Read the properties and set as attributes of slide obj.

magnification

Objective power of slide obj.

Type:int

wsiprocess.utils

wsiprocess.utils.show_bounding_box(patch_path, result_path, save_as)
wsiprocess.utils.show_mask_on_patch(patch_path, mask_path, save_as)

wsiprocess.verify

Verification script runs before the patcher works. Verify class works for verification of the output directory, annotation files, rule files, etc. Mainly runs for cli.

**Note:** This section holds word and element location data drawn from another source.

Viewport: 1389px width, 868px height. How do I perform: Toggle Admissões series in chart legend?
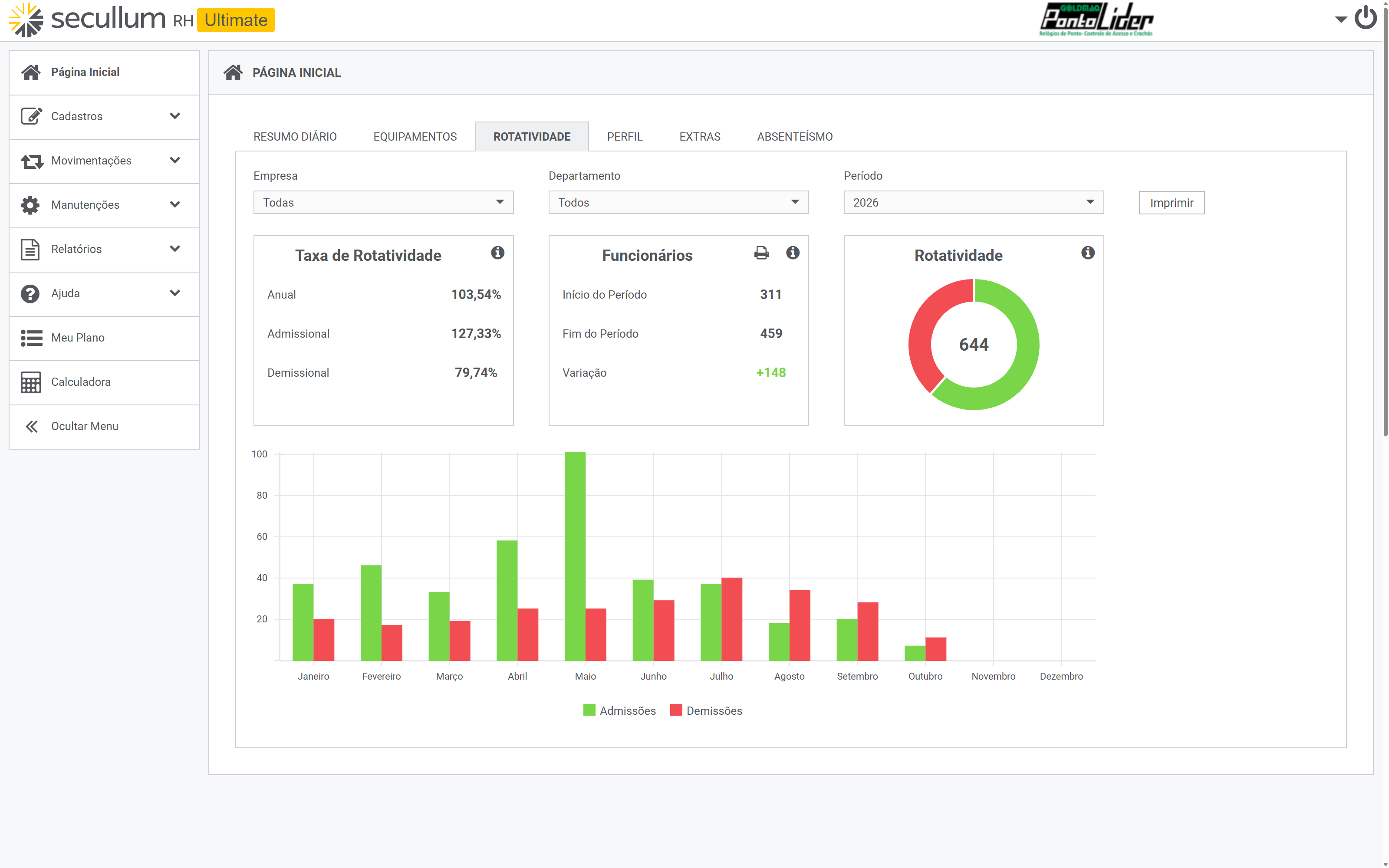pos(619,711)
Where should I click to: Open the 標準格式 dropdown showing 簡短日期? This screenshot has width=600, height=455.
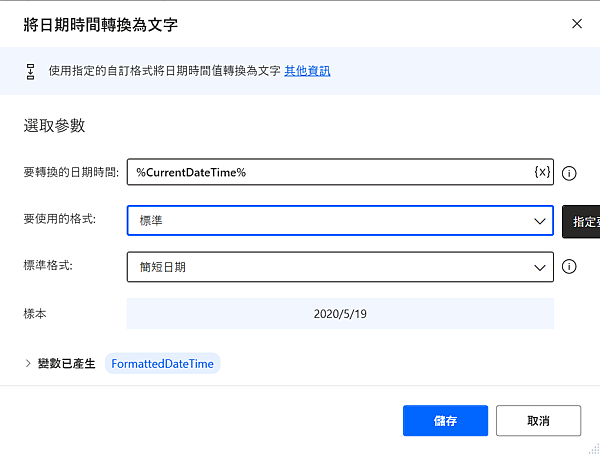coord(340,266)
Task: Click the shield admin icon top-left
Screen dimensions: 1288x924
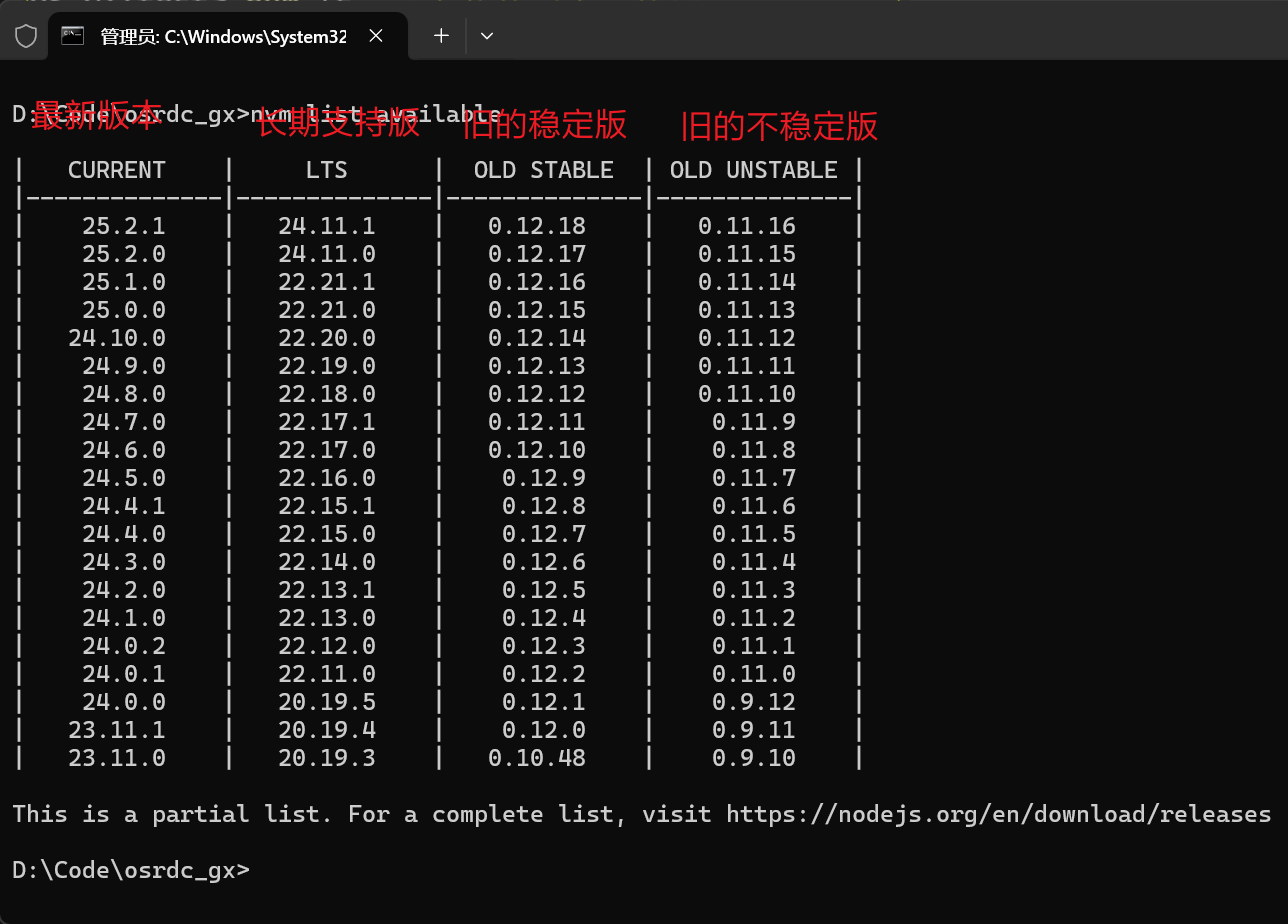Action: point(25,36)

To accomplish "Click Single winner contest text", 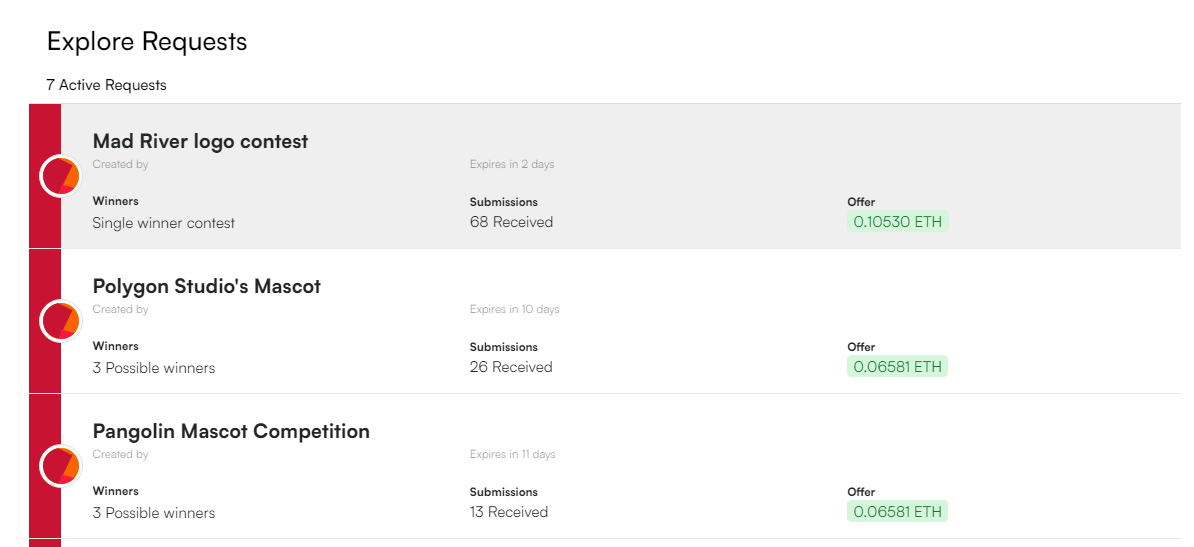I will pos(163,223).
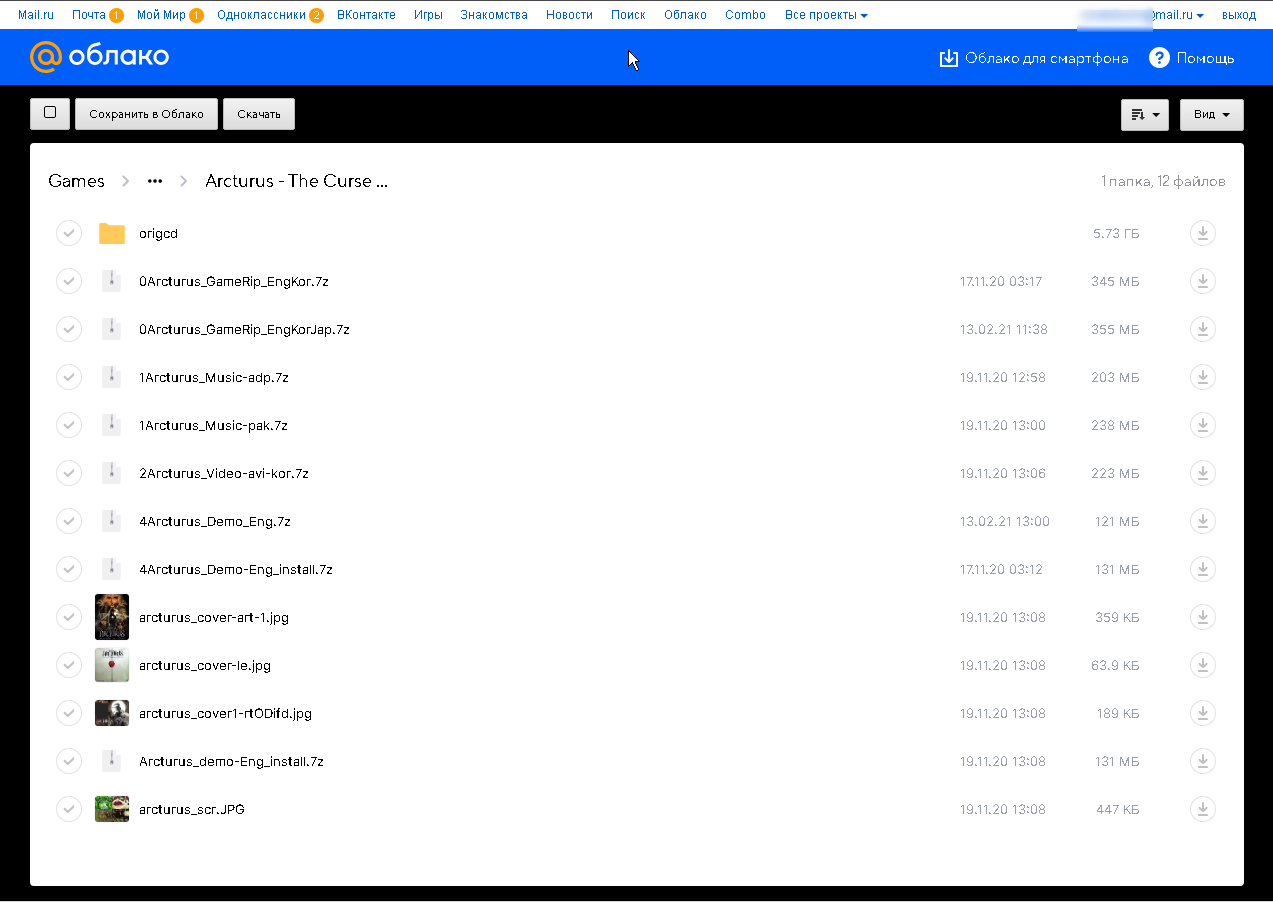Expand the hidden breadcrumb via the ••• button
The width and height of the screenshot is (1273, 904).
pos(154,181)
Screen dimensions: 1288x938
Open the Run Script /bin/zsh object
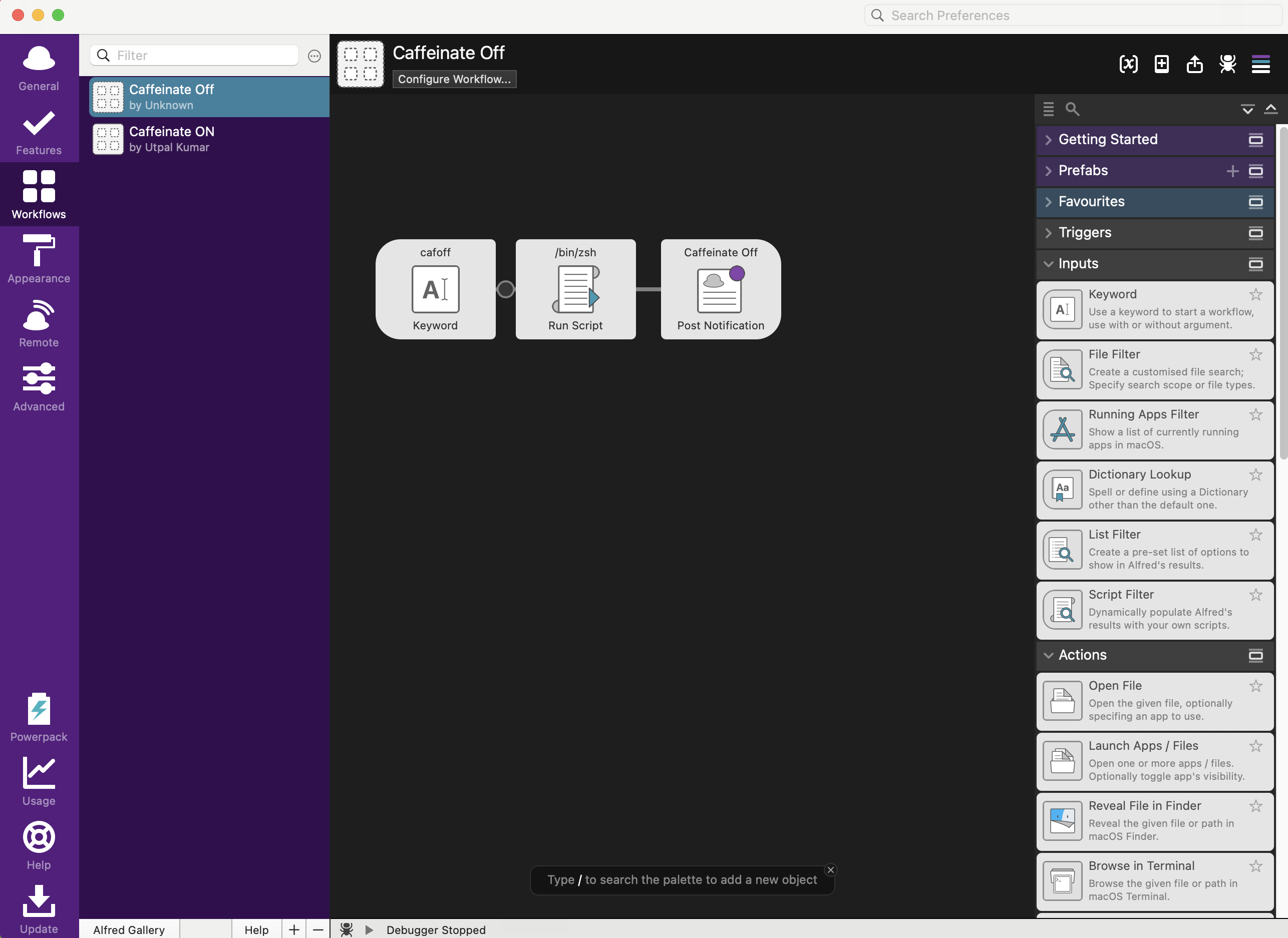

class wsiprocess.verify.Verify(save_to, filestem, method, start_sample, finished_sample, no_patches, crop_bbox)

Verification class.

Parameters:
  • save_to (str) – The root of the output directory.
  • filestem (str) – The name of the output directory.
  • method (str) – Method name to run. One of {“none”, “classification”, “detection”, “segmentation}
  • start_sample (bool) – Whether to save sample patches on Patcher start.
  • finished_sample (bool) – Whether to save sample patches on Patcher finish.
  • extract_patches (bool) – [Deleted]Whether to save patches when Patcher runs.
  • no_patches (bool) – Whether to save patches when Patcher runs.
save_to

The root of the output directory.

Type:str
filestem

The name of the output directory.

Type:str
method

Method name to run. One of {“none”, “classification”, “detection”, “segmentation}

Type:str
start_sample

Whether to save sample patches on Patcher start.

Type:bool
finished_sample

Whether to save sample patches on Patcher finish.

Type:bool
extract_patches

[Deleted]Whether to save patches when Patcher runs.

Type:bool
no_patches

Whether to save patches when Patcher runs.

Type:bool
magnification(slide, magnification)

Check if the slide has data for the magnification the user specified.

Parameters:
  • slide (wp.slide.Slide) – Slide object to check.
  • magnification (int) – Target magnification value which has to be smaller than the magnification of the slide.
static make_dir(path)

Make output directory.

make_dirs()

Ensure the output directories exists for each tasks.

on_params(on_annotation, on_foreground)

Verify the ratio of on_annotation.

Parameters:
  • on_annotation (float) – Overlap ratio of patches and annotations.
  • on_foreground (float) – Overlap ratio of patches and foreground area
Raises:

wsiprocess.error.SizeError – If the sizes are invalid.

sizes(wsi_width, wsi_height, offset_x, offset_y, patch_width, patch_height, overlap_width, overlap_height, dot_bbox_width, dot_bbox_height)

Verify the sizes of the slide, the patch and the overlap area.

Raises:wsiprocess.error.SizeError – If the sizes are invalid.